__ANWEISUNGEN__
1 – Nenne alle Benutzernamen, unter denen im Forumsthread zum Angeln auf den Kapverden Beiträge erscheinen.
2 – Ändere bitte im Forumsthread zum Angeln auf den Kapverden den Abschnitt, der mit den Worten „Falls du deine“ beginnt und mit „ein Profi raus.“ endet: Ersetze darin „Sao Vicente“ durch „Santo Antão“ und gib den Abschnitt vollständig wieder.

__VORLIEGENDER TEXT__
-- -- --

# Kap Verden!!!! Ende Februar!!! Fragen



## Hohensinn (12. Januar 2007)

Hi, hab mal eine Frage.

Ich werde wahrscheinlich ende februar nach kap verden für eine woche fliegen. kann mir jemand sagen ob man dort auch hochseefischen kann und wenn wo!!!

Was für ausrüstung würdet ihr da mitnehmen wenn ihr ein bischen fischen wollt aber keine ahnung habt wie es dort aussieht und was man fangen kann? 

gruß


----------



## Mahi-Mahi (12. Januar 2007)

*AW: Kap Verden!!!! Ende Februar!!! Fragen*

Hallo Hohensinn die Kapverden sind weltweit eines der besten Reviere für Blue Marlin !! Aber...nicht im Februar und auch nicht da wo du wahrscheinlich hinfliegst ( Insel Sal ?? ) Steck dir 2 20-30 Lbs. Ruten+Rollen ein und am Hauptbeach von Sal findest du auf Anhieb kleine Pangas mit denen du für kleines geld rausfahren kannst und Schöne Wahoos (Bis 30 Kg. ) fangen kannst.
                Tight Lines     Jan#h


----------



## saily (12. Januar 2007)

*AW: Kap Verden!!!! Ende Februar!!! Fragen*

Hallo,

wie Mahi-Mahi schon schreibt ist deine Reisezeit zum Big Game leider nicht optimal. Zum einen sind nur sehr wenige bis gar keine Marline vor Ort, zum Anderen ist die See um diese Jahreszeit ziemlich rau. 

Der internationale Flughafen ist auf Sal - dort kommen alle Touristen an. Am Strand von Santa Maria kannst du ein Big-Game Boot chartern - die Voraussetzungen sind auf Sal aber am schlechtesten. Falls du dort bist - wie der Kollege schon schreibt-für 50Euro kannst du zum Wahoo- und Bottom-fishing rausfahren, das könnte auch im Feb. klappen.

Falls du deine Planung auf Ende März oder Mitte April verschieben kannst, hast du gute Marlinchancen, da diese um diese Jahreszeit ankommen...:k 

Würde dir dann aber die Insel Sao Vicente empfehlen, da gibt es 4 sehr gute Big-Game-Boote (Andromeda, HappyHooker 1+2, sowie die Bibiche). Auch auf Sao Nicolao fährt ein Profi raus.

Bei weiteren Fragen meld dich einfach nochmal...

Tight Lines

Saily#h


----------



## Hohensinn (14. Januar 2007)

*AW: Kap Verden!!!! Ende Februar!!! Fragen*

Hi, danke schon mal für die guten tipps!!!

muß leider gestehen das ich ein ziemlicher anfänger bin was big game angeht und deswegen ist mir jeder tipp recht.

ja ihr habt recht ich fliege zur insel sal und bin in der ortschaft santa maria mit meiner freundin für eine woche ende februar und möchte natürlich auch ein wenig fischen, deswegen ist jeder tipp gold wert!!! den es gibt fast nichts schlimmeres beim fischen zuschauen zu müssen weil man nicht vorbereitet ist. mit den kleinen booten vom strand rausfahren und auf Wahoo- und Bottom-fischen hört sich ja gut an, könnt ihr mir noch genauer beschreiben wie ich das ganze genau angehe (Geräte, Köder, Montagen und wie ich solche boote finde???)

-- -- --

__ANGEZEIGTE DATEN__
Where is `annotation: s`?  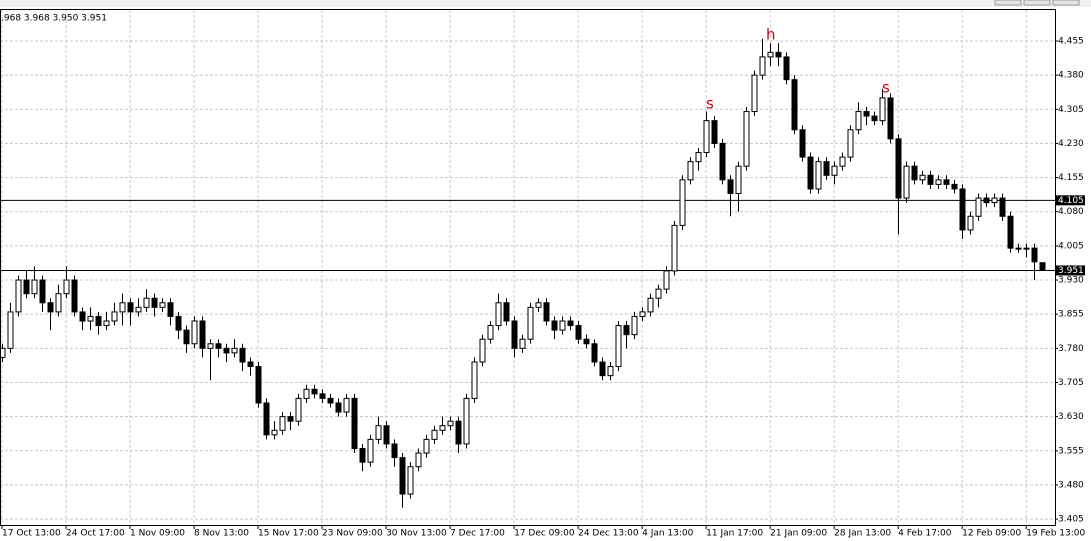 annotation: s is located at coordinates (886, 88).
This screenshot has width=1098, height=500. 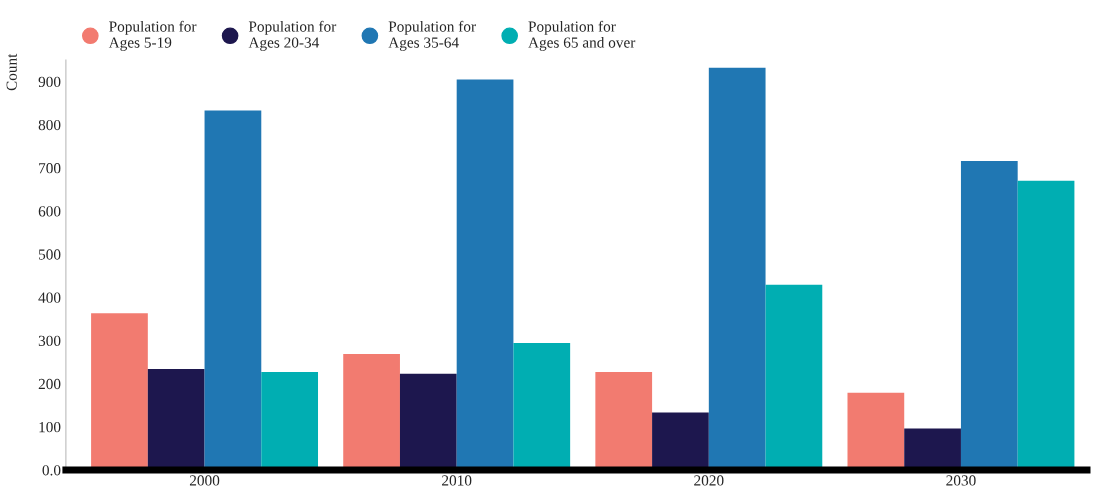 I want to click on legend-label: Population for Ages 35-64, so click(x=432, y=36).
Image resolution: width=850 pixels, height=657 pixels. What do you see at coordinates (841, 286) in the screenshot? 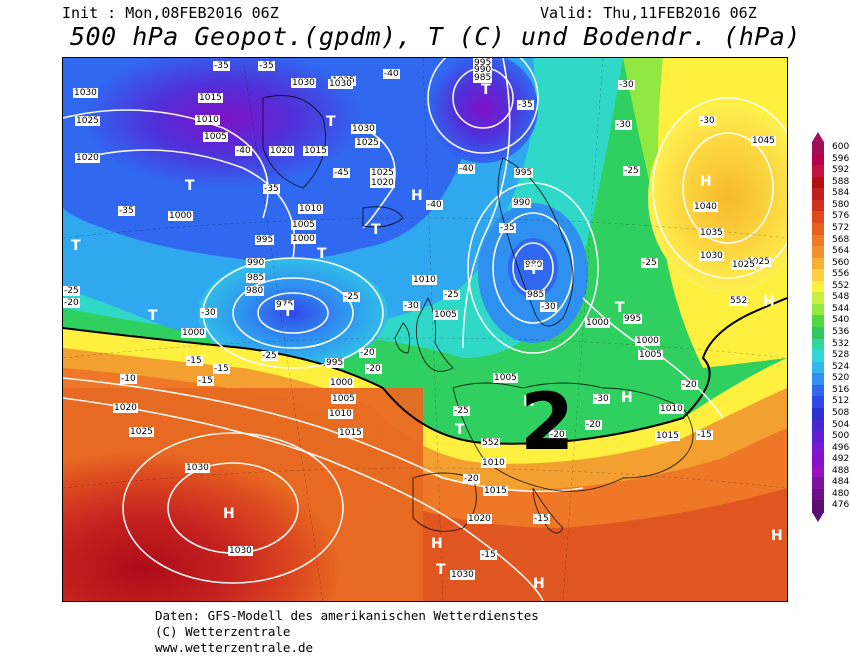
I see `legend-label: 552` at bounding box center [841, 286].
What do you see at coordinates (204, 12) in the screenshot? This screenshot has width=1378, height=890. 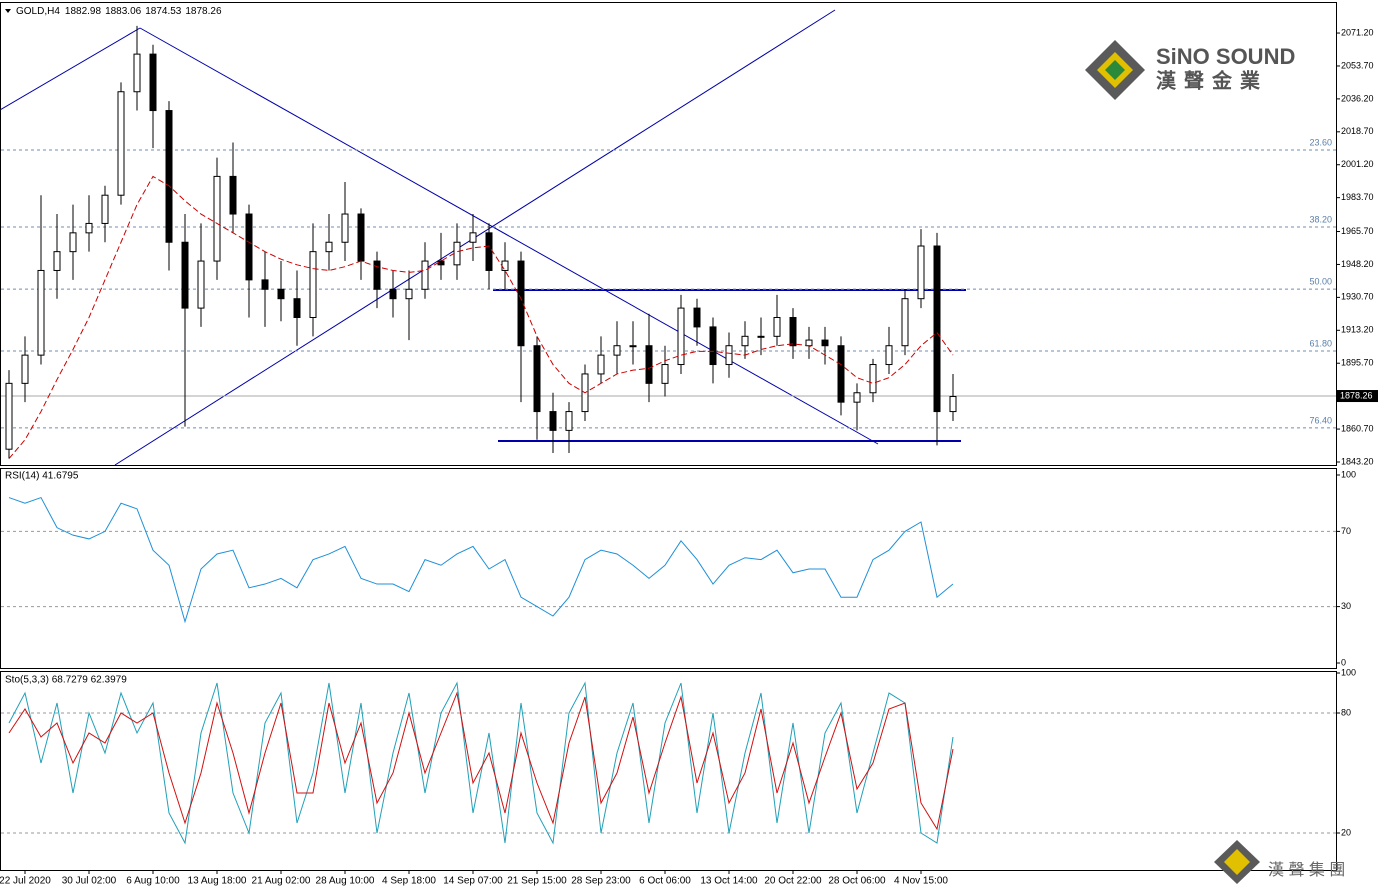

-- -- --

__LÖSUNGEN__
1 – Hohensinn, Mahi-Mahi, saily

2 –
Falls du deine Planung auf Ende März oder Mitte April verschieben kannst, hast du gute Marlinchancen, da diese um diese Jahreszeit ankommen...:k 

Würde dir dann aber die Insel Santo Antão empfehlen, da gibt es 4 sehr gute Big-Game-Boote (Andromeda, HappyHooker 1+2, sowie die Bibiche). Auch auf Sao Nicolao fährt ein Profi raus.